Provide shade/shelter or suitable housing, good air quality, and comfortable resting areas. Minimize discomfort and exposure, and promote thermal, physical, and other comforts.

Self-assessment: Do you make sure your dog always has access to areas with appropriate/comfortable temperature levels – heat in the winter and air conditioning in the summer? Does he have options to choose for himself how warm or cool he wants to be? If walking with your dog in heat or cold, do you provide various means for him to stay cool or warm as needed, depending on the dog: warm jackets, boots to protect paws from hot pavement, dampening his coat to allow for cooling evaporation?

3: Good Health

Prevent or rapidly diagnose and treat disease and injury, and foster good muscle tone, posture, and cardiorespiratory function. Minimize breathlessness, nausea, pain, and other aversive experiences and promote the pleasures of robustness, vigor, strength, and well-coordinated physical activity.

Self-assessment: Is your dog up-to-date on all necessary prophylactic treatments? Do you seek veterinary care promptly at the first sign of illness or injury? Do you consistently mitigate temporary or long-term pain or discomfort with appropriate analgesics? Is your dog fit, well-exercised, and in good weight, not over-crated or overweight?

4: Appropriate behavior

Provide sufficient space, proper facilities, congenial company, and appropriately varied conditions. Minimize threats and unpleasant restrictions on behavior and promote engagement in rewarding activities.

Self-assessment: Do you allow and encourage your dog to behave like a dog? Does he have regular opportunities to bark, dig, run around, jump on things, play, get wet, get dirty, and otherwise act like a dog – with you, and/or other dogs or individuals of other species, if he enjoys their company?

5: Positive Mental Experiences

Provide safe, congenial, and species-specific opportunities to have pleasurable experiences. Promote various forms of comfort, pleasure, interest, confidence, and a sense of control.

Self-assessment: Do you take him places he likes to go and encourage activities that engage his mind, challenge his creativity, give him choices, spark his curiosity, encourage him to think and problem-solve, build his confidence, and otherwise enhance his enjoyment of life?

Score Your Own Dog-Keeping

We would expect that Whole Dog Journal readers in general are doing a good job of providing for their animal companions’ welfare.

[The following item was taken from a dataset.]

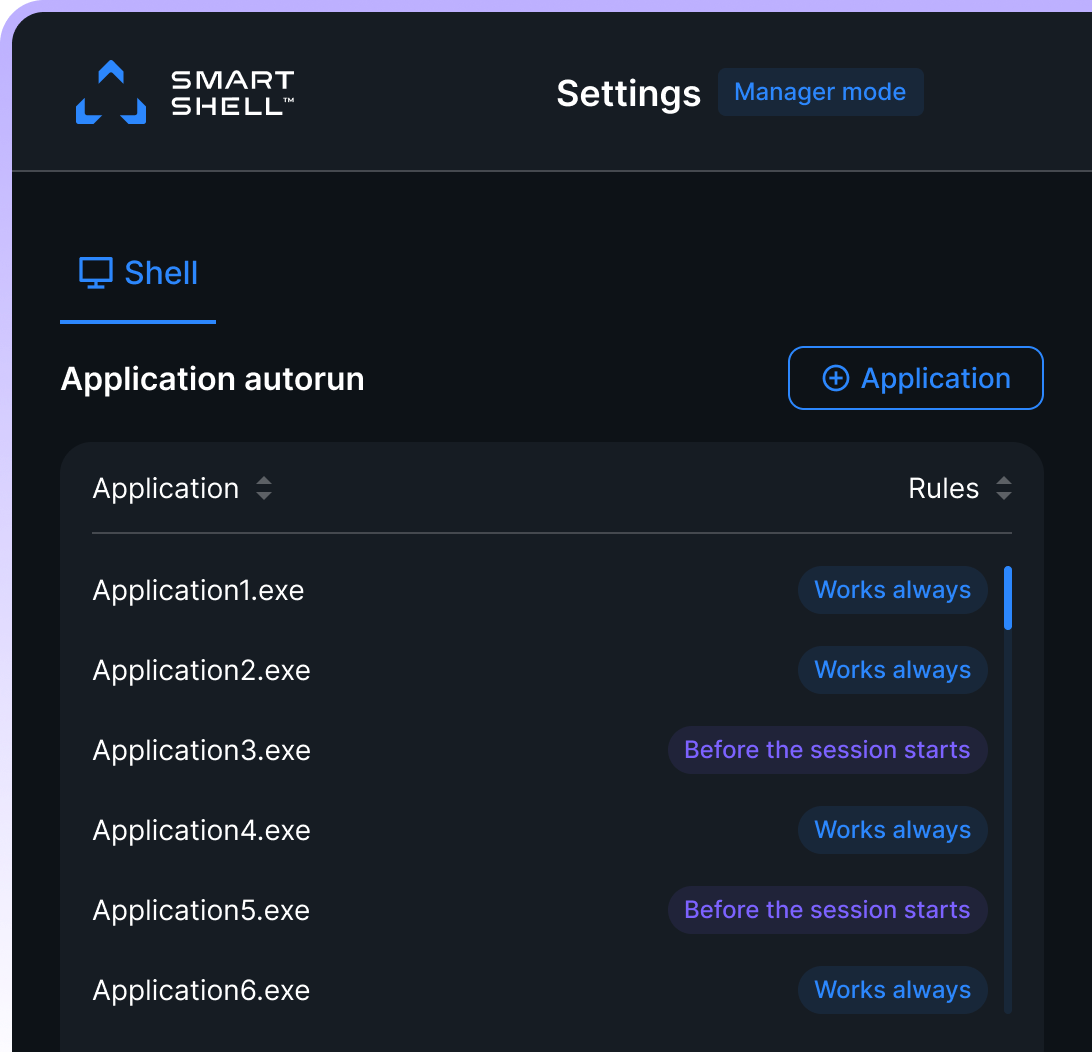
Task: Click Before the session starts tag for Application5.exe
Action: tap(827, 910)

Even so, we can all do some self-examination to ensure that we are doing as much as we possibly can to also ensure our animal companions’ well-being.

Take another look at the Five Domains and Provisions, and then do a critical self-examination of all the things you provide to enhance your own dog’s well-being. If you can honestly check off all five of the boxes, our hats are off to you: You are a dog-companion superstar and the champion of your dog’s well-being.

If, on the other hand, you identify some areas that need work, then get started on any needed changes – and kudos to you for your willingness to commit to providing your dog with the best life possible.